Ahmadou vive en una chabola hecha con maderas viejas, trozos de chapa, cartones de embalaje y materiales de derribo. Retales de vidas ajenas, que ha recuperado para construir este refugio suburbial, porque como a todo lo que estorba, ofende a la vista o empobrece el paisaje, a Ahmadou la ciudad le niega las credenciales de urbanita condenándolo al exilio residual de las afueras.
Va por la vida empujando un exhausto cochecito de bebé, que hace mucho tiempo dejó de cumplir esa función, en el que transporta su cosecha de abandonos, y se apoya en un renegrido mango de escoba, con el que remueve los descartes orgánicos, que la sociedad ha sentenciado al contenedor de la basura.

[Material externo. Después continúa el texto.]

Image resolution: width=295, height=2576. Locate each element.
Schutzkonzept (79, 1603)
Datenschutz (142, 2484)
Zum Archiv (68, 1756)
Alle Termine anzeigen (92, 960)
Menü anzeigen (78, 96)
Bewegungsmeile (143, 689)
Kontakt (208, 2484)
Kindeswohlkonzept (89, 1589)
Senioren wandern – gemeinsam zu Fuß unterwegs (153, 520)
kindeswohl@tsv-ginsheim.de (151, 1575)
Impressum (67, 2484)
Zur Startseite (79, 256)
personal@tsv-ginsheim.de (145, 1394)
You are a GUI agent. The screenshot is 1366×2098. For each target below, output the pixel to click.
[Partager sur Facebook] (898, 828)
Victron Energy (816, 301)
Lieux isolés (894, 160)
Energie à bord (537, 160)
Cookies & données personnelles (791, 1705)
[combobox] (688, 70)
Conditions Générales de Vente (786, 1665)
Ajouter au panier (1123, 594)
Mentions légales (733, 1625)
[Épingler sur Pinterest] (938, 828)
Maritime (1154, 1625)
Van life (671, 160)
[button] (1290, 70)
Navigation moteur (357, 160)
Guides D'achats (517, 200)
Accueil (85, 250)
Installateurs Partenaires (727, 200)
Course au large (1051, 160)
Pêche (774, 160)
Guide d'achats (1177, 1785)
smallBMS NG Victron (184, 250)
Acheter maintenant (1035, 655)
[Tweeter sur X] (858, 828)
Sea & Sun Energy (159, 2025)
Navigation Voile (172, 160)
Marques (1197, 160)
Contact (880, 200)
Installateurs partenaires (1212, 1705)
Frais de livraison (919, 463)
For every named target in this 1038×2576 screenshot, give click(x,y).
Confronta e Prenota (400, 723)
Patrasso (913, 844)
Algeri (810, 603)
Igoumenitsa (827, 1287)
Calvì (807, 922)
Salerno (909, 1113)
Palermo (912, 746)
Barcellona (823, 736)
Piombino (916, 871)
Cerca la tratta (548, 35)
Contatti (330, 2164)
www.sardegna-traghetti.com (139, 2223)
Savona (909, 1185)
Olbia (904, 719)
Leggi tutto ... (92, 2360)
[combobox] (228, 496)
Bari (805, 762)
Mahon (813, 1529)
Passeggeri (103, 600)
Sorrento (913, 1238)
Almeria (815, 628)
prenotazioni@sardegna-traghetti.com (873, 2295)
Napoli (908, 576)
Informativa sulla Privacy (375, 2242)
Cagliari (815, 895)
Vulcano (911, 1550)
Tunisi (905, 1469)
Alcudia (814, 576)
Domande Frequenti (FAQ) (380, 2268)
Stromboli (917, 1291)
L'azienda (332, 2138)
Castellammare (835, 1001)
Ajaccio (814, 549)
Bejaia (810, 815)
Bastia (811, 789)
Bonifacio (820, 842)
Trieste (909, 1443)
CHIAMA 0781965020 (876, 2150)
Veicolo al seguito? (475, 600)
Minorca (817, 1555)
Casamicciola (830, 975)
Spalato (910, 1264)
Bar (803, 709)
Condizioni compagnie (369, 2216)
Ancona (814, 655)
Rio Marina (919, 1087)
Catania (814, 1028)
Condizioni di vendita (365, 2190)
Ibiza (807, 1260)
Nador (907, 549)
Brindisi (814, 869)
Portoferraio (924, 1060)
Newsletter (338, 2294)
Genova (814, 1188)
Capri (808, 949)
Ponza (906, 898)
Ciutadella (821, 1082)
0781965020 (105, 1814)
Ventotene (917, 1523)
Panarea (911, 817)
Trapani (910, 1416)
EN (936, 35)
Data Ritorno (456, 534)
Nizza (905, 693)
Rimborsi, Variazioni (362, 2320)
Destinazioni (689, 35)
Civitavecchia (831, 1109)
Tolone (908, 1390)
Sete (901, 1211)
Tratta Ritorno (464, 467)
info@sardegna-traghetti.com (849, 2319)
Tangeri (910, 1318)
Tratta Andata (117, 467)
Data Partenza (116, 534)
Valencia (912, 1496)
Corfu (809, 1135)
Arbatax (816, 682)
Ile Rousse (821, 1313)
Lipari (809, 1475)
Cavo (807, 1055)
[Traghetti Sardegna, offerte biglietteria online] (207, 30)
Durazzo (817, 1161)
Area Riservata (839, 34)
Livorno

Ahmadou pasa desapercibido para la mayoría. Mira sin fijar la vista en nada y menos aún en nadie, se hace todo lo incorpóreo que puede, porque la experiencia le ha enseñado que la invisibilidad es su seguro de vida.
Ya no recuerda si hubo un tiempo feliz en su existencia. De su infancia sólo le queda la imagen borrosa y de un baobab protector, al que los mayores de su aldea hacían ofrendas de leche y miel. Luego todo se esfuma en un torbellino de locura, fuego y destrucción, al que ni siquiera el orgulloso árbol pudo sobrevivir; solo Ahmadou resistió a la barbarie, invisible, confundido con los muertos, uno más de entre ellos.
Cruzó un continente entero, huyendo del hambre y la enajenación de los hombres; camuflándose entre los escombros, de vertedero en vertedero, haciéndose intangible, basura entre la basura, apenas palpitante.
El mar no consiguió descubrirlo, acurrucado, casi inmaterial, en el fondo del cayuco. Caronte no le cobró su peaje de muerte, pero a cambio lo condenó a una vida sin esperanzas.
Y así atraviesa la ciudad, venteando el extrarradio, camaleónico, huyendo de sí mismo, perseguido por una inmisericorde adversidad, enmascarando su existencia de vertedero en vertedero; con un salvoconducto de miedo en el alma, un desvencijado cochecito de bebé cargado de renuncias y apoyando su fatalidad en un renegrido y quebradizo mango de escoba, que como aquel viejo baobab, será incapaz de protegerle de su destino.